— Excerpt provided —
•••••

Tuesday, June 19, 2018

Thaler on the Evolution of Behavioral Economics

Richard Thaler won the Nobel Prize in economics in 2017  "for his contributions to behavioural economics.  He tells the story of how the field evolved from early musings through small-scale tests and more comprehensive theories and all the way to public policy in his Nobel prize lecture, "From Cashews to Nudges: The Evolution of Behavioral Economics." It is ungated and freely available in the June 2018 issue of the American Economic Review (108:6, pp. 1265–1287).  Video of the lecture being delivered is here. 

I certainly won't try to recap the readable and accessible lecture here. (One of Thaler's many virtues is that he wears his learning lightly.) But here are three stories that Thaler collected near the start of his career, when mulling over these subjects. Thaler writes:

  • At a dinner party for fellow economics graduate students I put out a large bowl of cashew nuts to accompany drinks while waiting for dinner to finish cooking. In a short period of time, we devoured half the bowl of nuts. Seeing that our appetites (and waistlines) were in danger I removed the bowl and left it in the kitchen pantry. When I returned everyone thanked me. But, as economists are prone to do, we soon launched into analysis: how is it that we were all happy now that the nuts were gone? A basic axiom of economic theory is that more choices are always preferred to fewer—because you can always turn down the  extra option.

•••••

— Dataset extract —

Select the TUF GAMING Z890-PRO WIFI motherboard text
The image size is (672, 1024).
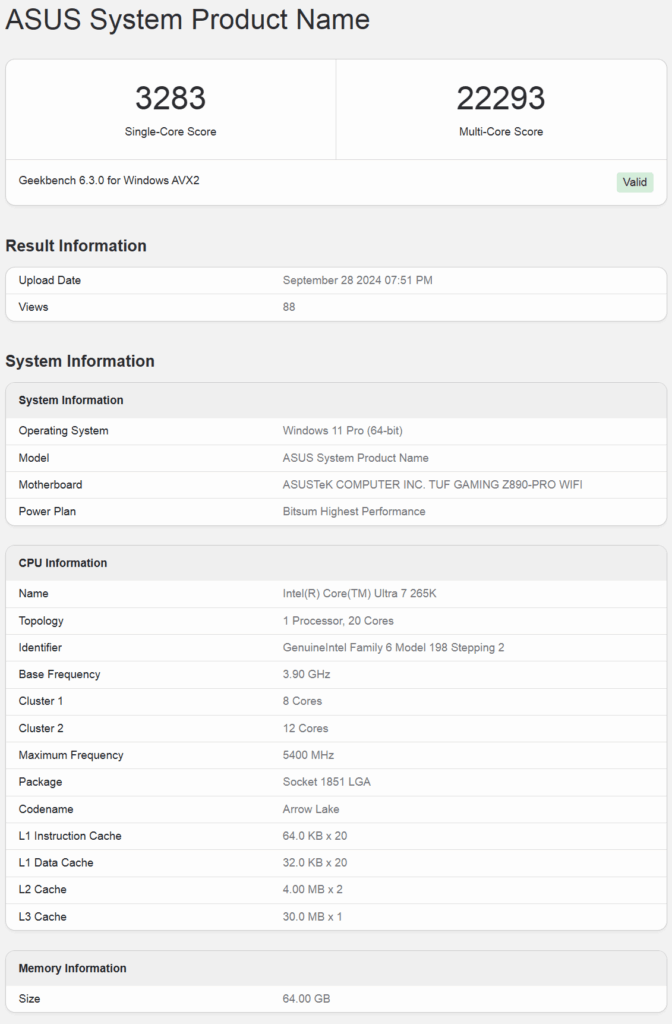505,485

•••••

— Directions —
1. From the post on Thaler and behavioral economics, reproduce verbatim the part that opens with the words containing "Tuesday, June 19, 2018" and closes with "delivered is here.".
2. In the post on Thaler and behavioral economics, where did Thaler put the bowl of cashews after removing it?
3. Pick up the post on Thaler and behavioral economics after its final sentence and keep writing.

— Your responses —
1.
Tuesday, June 19, 2018

Thaler on the Evolution of Behavioral Economics

Richard Thaler won the Nobel Prize in economics in 2017  "for his contributions to behavioural economics.  He tells the story of how the field evolved from early musings through small-scale tests and more comprehensive theories and all the way to public policy in his Nobel prize lecture, "From Cashews to Nudges: The Evolution of Behavioral Economics." It is ungated and freely available in the June 2018 issue of the American Economic Review (108:6, pp. 1265–1287).  Video of the lecture being delivered is here.

2. He left it in the kitchen pantry.

3.
  • The chair of the University of Rochester economics department (and one of my advisors), Richard Rosett was a wine lover who had begun buying and collecting wine in the 1950s. For as little as $5, he had purchased some choice bottle that he could now sell to a local retailer for $100. Rosett had a rule against paying more than $30 for a bottle of wine, but he did not sell any of his old bottles. Instead he would drink them on special occasions. In summary, he would enjoy his old bottles worth $100 each, but he would neither buy nor sell at that price. Therefore his utility of one of those old bottles was both higher and lower than $100. Impossible.
  • My friend Jeffrey and I were given two tickets to a professional basketball game in Buffalo, normally a 75-minute drive from Rochester. On the day of the game there was a snowstorm and we sensibly decided to skip the game. But Jeffrey, who is not an economist, remarked, “If we had paid full price for those tickets we would have gone!” As an observation about human behavior he was right, but according to economic theory sunk costs do not matter. Why is going to the game more attractive if we have higher sunk costs? 

For an economist, each of these stories suggests a departure from purely rational behavior. More important, it suggest that the departure from rational behavior is in some way understandable, plausible and predictable as a matter of human psychology.  By understanding the rules of thumb (or "heuristics") that guide such behavior, one can build a branch of economics.

For example, the cashew story describes the issue that people can sometimes lack self-control, in the sense that they give in to short-run temptations even when say that they would prefer not to do so. As Thaler says, there is a "planner" and a "doer" inside each of us--and they are not always in synch. As a result, people look for self-control devices (like moving the cashews out of the room), to  help them act in the way that they wish to do, but seem incapable of actually doing. One can immediately think of applications of this framework in retirement plans to help us save, diet plans to help us eat healthier food, exercise clubs and plans to get us moving, book clubs so we read something worthwhile every now and then, and more.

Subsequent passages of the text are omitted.